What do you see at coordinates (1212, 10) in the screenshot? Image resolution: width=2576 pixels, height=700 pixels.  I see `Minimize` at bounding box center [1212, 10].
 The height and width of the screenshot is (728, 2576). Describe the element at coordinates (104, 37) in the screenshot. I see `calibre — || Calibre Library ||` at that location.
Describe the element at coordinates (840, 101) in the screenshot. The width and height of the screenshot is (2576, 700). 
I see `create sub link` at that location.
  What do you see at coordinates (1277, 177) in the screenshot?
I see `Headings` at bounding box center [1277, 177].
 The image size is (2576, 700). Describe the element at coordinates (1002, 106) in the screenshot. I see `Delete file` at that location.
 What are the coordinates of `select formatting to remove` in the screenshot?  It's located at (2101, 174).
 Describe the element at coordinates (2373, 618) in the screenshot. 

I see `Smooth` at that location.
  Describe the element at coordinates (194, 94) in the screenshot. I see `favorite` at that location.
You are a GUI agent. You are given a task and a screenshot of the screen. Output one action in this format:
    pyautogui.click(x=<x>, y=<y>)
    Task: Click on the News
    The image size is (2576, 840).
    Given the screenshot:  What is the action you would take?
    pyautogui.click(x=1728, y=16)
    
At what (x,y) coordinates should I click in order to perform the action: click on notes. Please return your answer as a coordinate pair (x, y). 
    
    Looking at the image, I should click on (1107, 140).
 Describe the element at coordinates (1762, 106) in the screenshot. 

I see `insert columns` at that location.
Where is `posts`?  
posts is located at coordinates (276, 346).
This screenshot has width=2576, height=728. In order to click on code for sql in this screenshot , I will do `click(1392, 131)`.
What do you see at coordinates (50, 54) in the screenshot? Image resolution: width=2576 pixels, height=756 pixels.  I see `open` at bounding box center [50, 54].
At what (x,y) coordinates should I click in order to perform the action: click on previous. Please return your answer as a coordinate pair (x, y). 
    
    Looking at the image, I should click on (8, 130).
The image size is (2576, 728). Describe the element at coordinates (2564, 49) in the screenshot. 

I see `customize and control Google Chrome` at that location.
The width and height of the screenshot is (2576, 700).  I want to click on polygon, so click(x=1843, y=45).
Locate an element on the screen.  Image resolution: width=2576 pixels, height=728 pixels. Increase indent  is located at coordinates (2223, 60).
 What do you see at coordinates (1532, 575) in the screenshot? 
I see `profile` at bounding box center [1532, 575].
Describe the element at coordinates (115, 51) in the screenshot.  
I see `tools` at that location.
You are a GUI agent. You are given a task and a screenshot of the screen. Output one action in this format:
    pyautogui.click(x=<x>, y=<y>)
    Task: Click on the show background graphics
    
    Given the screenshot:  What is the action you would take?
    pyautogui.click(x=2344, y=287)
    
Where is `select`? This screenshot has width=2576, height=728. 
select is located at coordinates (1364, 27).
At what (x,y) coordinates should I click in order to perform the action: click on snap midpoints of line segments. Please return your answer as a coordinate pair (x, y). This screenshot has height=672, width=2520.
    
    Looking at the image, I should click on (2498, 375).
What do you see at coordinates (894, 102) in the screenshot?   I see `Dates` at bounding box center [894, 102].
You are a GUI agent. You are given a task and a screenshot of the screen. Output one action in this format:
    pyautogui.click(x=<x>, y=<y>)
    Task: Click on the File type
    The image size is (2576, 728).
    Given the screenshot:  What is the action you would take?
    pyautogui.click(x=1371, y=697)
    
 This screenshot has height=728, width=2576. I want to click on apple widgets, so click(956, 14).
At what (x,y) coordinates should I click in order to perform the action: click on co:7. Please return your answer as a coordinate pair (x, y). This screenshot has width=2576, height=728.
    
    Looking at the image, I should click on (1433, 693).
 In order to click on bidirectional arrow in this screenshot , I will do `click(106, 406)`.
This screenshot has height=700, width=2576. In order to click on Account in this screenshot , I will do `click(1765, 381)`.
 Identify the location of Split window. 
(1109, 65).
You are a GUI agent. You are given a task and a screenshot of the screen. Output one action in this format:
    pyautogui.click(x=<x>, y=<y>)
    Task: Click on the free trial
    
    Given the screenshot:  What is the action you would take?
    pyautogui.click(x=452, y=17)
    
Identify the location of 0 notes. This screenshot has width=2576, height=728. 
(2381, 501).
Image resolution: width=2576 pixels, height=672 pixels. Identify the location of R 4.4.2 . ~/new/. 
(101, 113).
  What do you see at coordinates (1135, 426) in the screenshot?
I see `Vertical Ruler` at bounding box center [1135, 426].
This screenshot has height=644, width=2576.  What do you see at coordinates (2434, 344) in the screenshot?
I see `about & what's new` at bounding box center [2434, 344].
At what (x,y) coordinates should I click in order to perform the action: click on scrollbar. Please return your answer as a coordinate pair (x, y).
---
§ Consigne: Réécris sous forme de liste JSON de chaînes les lignes qui commencent à celle contenant « click on previous. » et se terminent à celle contenant « so click(x=1843, y=45). », ces deux lignes comprises. Mets une chaîne par ligne et laisse de côté les lignes vides.

§ Réponse:
[
  "At what (x,y) coordinates should I click in order to perform the action: click on previous. Please return your answer as a coordinate pair (x, y). ",
  "    Looking at the image, I should click on (8, 130).",
  "The image size is (2576, 728). Describe the element at coordinates (2564, 49) in the screenshot. ",
  "I see `customize and control Google Chrome` at that location.",
  "The width and height of the screenshot is (2576, 700).  I want to click on polygon, so click(x=1843, y=45)."
]